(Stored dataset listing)
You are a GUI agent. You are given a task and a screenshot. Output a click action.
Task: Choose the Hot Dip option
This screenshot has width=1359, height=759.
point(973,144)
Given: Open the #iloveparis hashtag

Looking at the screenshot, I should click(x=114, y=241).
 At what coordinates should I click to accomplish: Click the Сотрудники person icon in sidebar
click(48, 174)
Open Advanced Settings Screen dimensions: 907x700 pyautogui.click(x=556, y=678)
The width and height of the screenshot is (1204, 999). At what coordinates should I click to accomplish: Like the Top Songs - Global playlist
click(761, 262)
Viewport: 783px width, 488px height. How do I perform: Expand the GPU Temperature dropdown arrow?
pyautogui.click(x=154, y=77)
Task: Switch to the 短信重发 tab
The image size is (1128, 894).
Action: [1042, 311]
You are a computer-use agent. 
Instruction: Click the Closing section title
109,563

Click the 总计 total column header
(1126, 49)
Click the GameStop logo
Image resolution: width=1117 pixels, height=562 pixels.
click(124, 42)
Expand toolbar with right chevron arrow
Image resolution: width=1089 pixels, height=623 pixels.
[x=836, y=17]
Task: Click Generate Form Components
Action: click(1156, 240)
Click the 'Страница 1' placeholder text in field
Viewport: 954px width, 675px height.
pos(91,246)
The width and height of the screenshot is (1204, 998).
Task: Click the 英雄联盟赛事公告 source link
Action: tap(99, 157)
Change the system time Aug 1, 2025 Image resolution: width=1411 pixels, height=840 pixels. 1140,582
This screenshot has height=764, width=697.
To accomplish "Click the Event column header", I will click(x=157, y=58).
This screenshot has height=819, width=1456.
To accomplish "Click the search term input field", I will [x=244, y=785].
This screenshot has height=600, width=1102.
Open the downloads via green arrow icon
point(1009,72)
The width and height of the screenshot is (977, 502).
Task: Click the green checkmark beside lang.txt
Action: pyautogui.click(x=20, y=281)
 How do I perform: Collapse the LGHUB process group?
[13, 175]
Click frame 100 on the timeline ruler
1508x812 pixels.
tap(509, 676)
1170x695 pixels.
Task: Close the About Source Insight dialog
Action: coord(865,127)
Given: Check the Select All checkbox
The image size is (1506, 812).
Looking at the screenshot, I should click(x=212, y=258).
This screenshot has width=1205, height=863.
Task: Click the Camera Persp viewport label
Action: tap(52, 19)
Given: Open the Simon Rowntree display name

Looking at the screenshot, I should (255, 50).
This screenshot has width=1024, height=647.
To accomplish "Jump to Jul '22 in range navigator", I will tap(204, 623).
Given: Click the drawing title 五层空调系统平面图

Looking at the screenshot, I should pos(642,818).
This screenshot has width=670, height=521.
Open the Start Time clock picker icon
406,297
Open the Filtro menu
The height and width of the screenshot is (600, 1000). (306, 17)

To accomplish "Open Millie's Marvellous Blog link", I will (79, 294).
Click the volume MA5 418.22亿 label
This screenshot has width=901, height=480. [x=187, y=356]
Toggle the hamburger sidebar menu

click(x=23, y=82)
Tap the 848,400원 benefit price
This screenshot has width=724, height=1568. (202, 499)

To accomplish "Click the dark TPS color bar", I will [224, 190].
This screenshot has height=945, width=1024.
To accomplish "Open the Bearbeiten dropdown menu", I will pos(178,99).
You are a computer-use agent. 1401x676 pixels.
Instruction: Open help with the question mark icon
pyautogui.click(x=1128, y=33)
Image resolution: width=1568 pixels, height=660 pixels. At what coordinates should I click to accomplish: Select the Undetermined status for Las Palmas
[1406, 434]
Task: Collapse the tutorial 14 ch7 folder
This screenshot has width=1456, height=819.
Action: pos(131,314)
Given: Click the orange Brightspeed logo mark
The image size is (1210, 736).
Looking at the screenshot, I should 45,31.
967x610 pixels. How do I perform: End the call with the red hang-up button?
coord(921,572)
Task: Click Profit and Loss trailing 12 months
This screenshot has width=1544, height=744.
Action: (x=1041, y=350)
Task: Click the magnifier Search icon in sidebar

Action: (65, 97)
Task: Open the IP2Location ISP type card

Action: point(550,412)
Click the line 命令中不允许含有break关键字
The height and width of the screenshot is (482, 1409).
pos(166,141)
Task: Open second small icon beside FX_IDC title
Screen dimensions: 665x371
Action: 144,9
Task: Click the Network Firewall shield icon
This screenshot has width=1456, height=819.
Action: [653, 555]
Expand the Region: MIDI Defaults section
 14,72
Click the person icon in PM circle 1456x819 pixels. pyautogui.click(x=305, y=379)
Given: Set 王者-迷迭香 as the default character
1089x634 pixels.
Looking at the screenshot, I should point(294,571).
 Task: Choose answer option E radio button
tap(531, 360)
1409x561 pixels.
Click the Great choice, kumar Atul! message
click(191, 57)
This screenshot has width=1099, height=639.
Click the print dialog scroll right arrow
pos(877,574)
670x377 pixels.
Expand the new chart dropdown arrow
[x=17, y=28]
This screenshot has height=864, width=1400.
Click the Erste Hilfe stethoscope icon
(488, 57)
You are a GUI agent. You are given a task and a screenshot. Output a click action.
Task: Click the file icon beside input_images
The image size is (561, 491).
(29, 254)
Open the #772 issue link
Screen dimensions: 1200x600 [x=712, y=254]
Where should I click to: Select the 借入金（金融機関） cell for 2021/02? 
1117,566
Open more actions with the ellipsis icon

_Problem to work on_: Express the stretch of the listing from the line containing "Given: Click the drawing title 五层空调系统平面图" through the line containing "The height and width of the screenshot is (600, 1000)." as a two-column CSV headed command and answer. Give one row for each command with its answer, placing each value in a quoted field and turning its line breaks into spaces.

_Answer to the task_:
command,answer
"Given: Click the drawing title 五层空调系统平面图","Looking at the screenshot, I should pos(642,818)."
"This screenshot has width=670, height=521. Open the Start Time clock picker icon","406,297"
"Open the Filtro menu","The height and width of the screenshot is (600, 1000). (306, 17)"